Tasks for this exercise =>
1. Reproduce the passage of the mixtape review below word for word, starting at "So surprise, fucking" and ending at "OF 2013 (free download)".
2. In the mixtape review below, which band performs the cover of TV Colours' 'Bad Dreams'?

Quoted passage =>
-------

The shit on here is wondrous in so many ways, glorifying the alternative scene in Melbourne to dizzying heights. Every song on here always makes me feel jittery inside, and the fact that I’m only hearing about these artists now makes it all the better. With the exception of Snowy Nasdaq’s subtle ‘Fucking’, Wizard Oz’s stellar cover of TV Colours’ ‘Bad Dreams’ and the chameleonic Zombie Psychologist, I had no clue of any of these bands.

So surprise, fucking surprise, when I go through a compilation from one of the best tape labels in Australia, and discover a bunch of my new favourite artists. From the wholesome Clean-jangle of Big Tobacco, to the organ-driven dream pop of Cat Cat, to the disorientating math rock of  Pioneers of Good Science and the James-Mercer-on-heroin beauty of Coloured Clocks’ ‘Brick’, there is no point in this entire mixtape where the mind isn’t completely absorbed. This sort of musical genius is usually buried under layers and layers of in-the-know, but thanks to Peking Tapes, it has been uncovered for the likes of you and I to feast our greedy ears upon.

GET ON PEKING TAPES SUMMER LOVING, COS ITS BETTER THAN A HANDJOB FROM TOUCH SENSITIVE AND IT’S FREE!

Hand Games Mixtape #17: BEST OF 2013 (free download)

-------

Source information =>
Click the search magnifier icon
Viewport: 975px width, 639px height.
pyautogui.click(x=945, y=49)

-------

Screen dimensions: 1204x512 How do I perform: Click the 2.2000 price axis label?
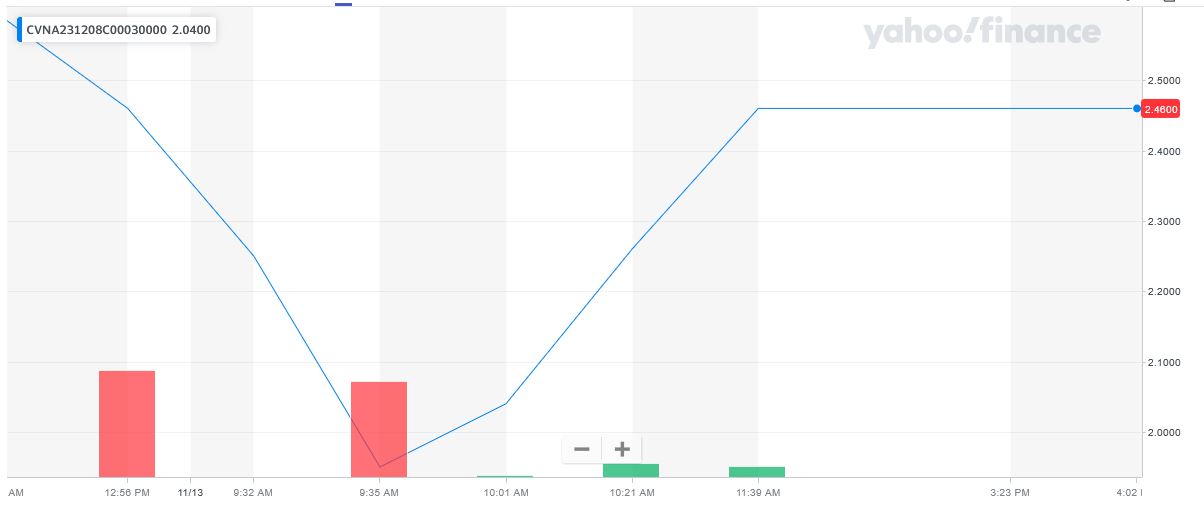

-------

Set of answers =>
1.
So surprise, fucking surprise, when I go through a compilation from one of the best tape labels in Australia, and discover a bunch of my new favourite artists. From the wholesome Clean-jangle of Big Tobacco, to the organ-driven dream pop of Cat Cat, to the disorientating math rock of  Pioneers of Good Science and the James-Mercer-on-heroin beauty of Coloured Clocks’ ‘Brick’, there is no point in this entire mixtape where the mind isn’t completely absorbed. This sort of musical genius is usually buried under layers and layers of in-the-know, but thanks to Peking Tapes, it has been uncovered for the likes of you and I to feast our greedy ears upon.

GET ON PEKING TAPES SUMMER LOVING, COS ITS BETTER THAN A HANDJOB FROM TOUCH SENSITIVE AND IT’S FREE!

Hand Games Mixtape #17: BEST OF 2013 (free download)

2. Wizard Oz.